● Exercise description
Leaving out all pictures, return exactly the lines from the one that contains "Screen dimensions: 1066x660" through the end of the data below.

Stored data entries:
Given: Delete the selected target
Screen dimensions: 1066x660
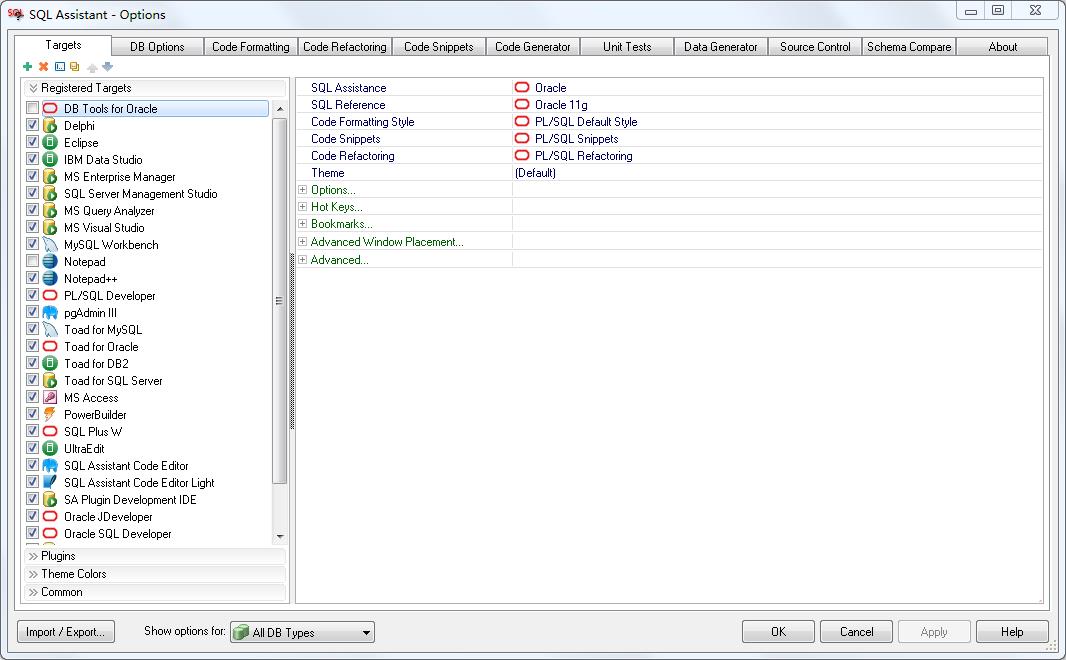Looking at the screenshot, I should pos(43,66).
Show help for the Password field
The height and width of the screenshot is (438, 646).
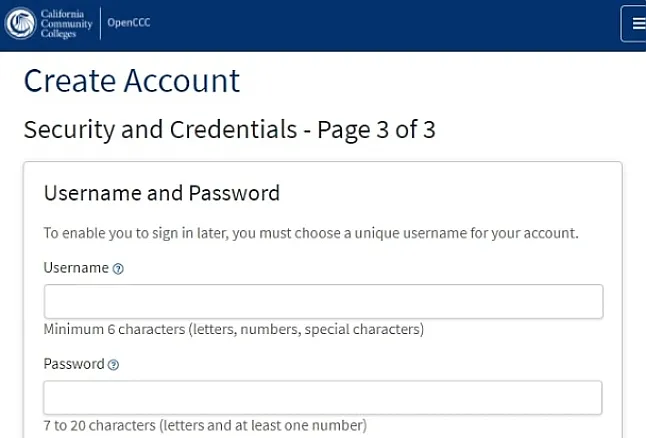tap(113, 365)
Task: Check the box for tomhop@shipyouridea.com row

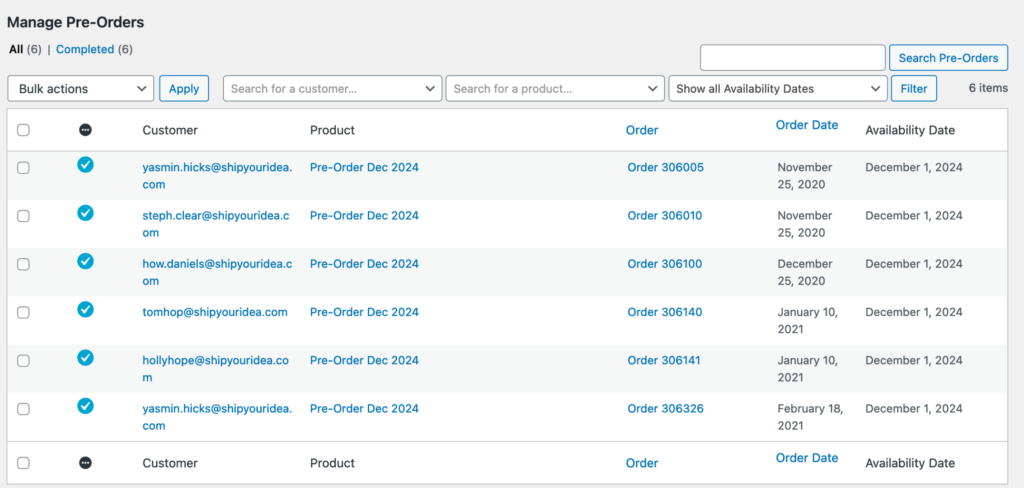Action: coord(24,313)
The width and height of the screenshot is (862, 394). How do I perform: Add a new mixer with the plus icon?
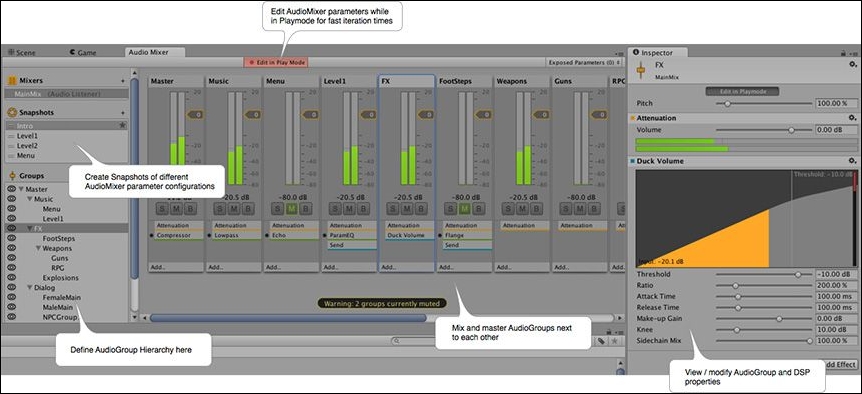(123, 81)
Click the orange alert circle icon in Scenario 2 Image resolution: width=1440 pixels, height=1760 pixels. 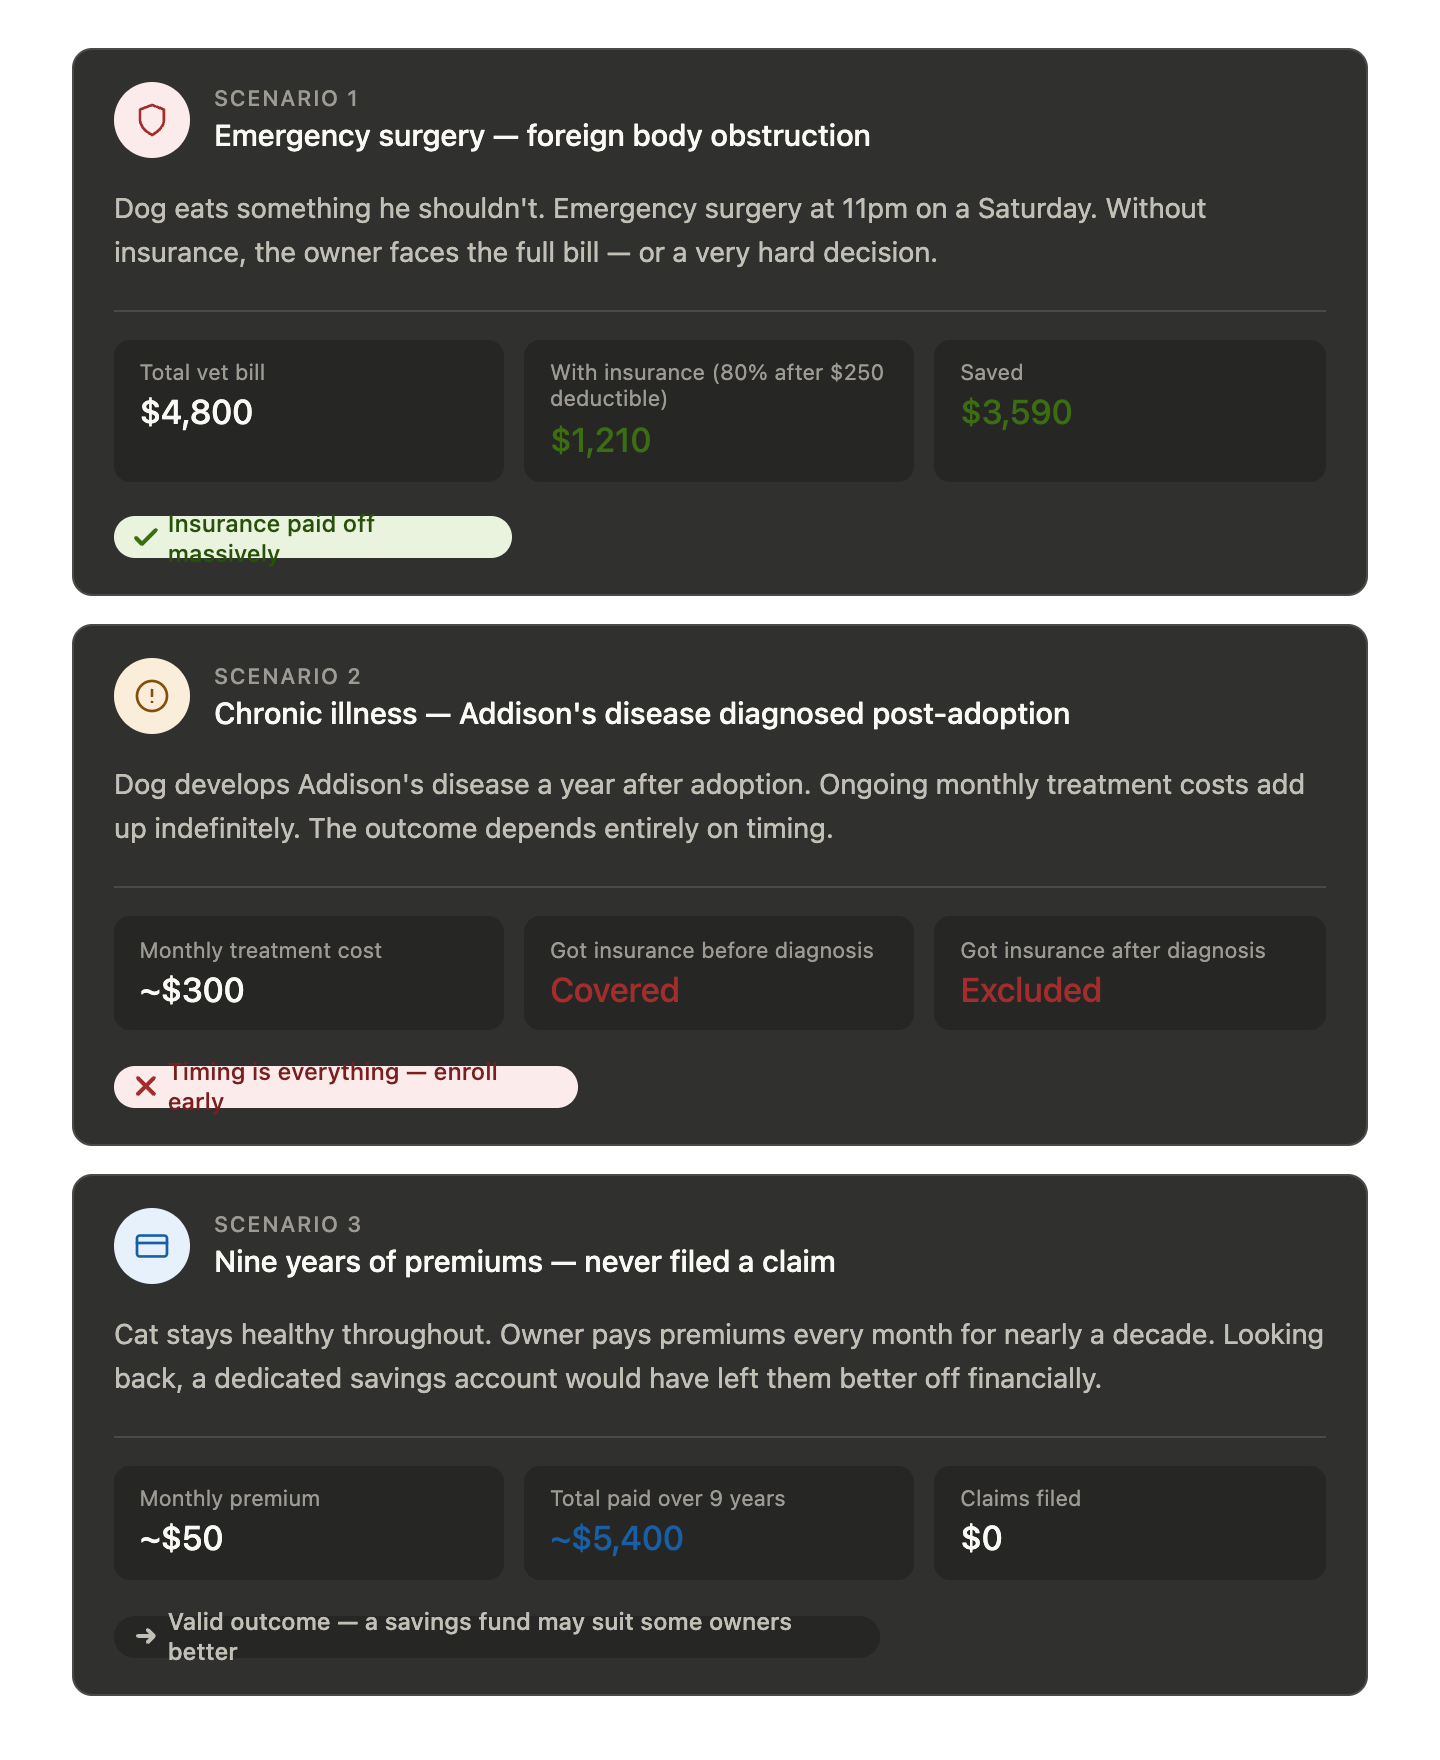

● Result of this task
Screen dimensions: 1066x660
Looking at the screenshot, I should pos(43,66).
Show help for the Password field
The height and width of the screenshot is (438, 646).
tap(113, 365)
Task: Check the box for tomhop@shipyouridea.com row

Action: coord(24,313)
The width and height of the screenshot is (862, 394). How do I perform: Add a new mixer with the plus icon?
(123, 81)
Click the orange alert circle icon in Scenario 2 Image resolution: width=1440 pixels, height=1760 pixels. 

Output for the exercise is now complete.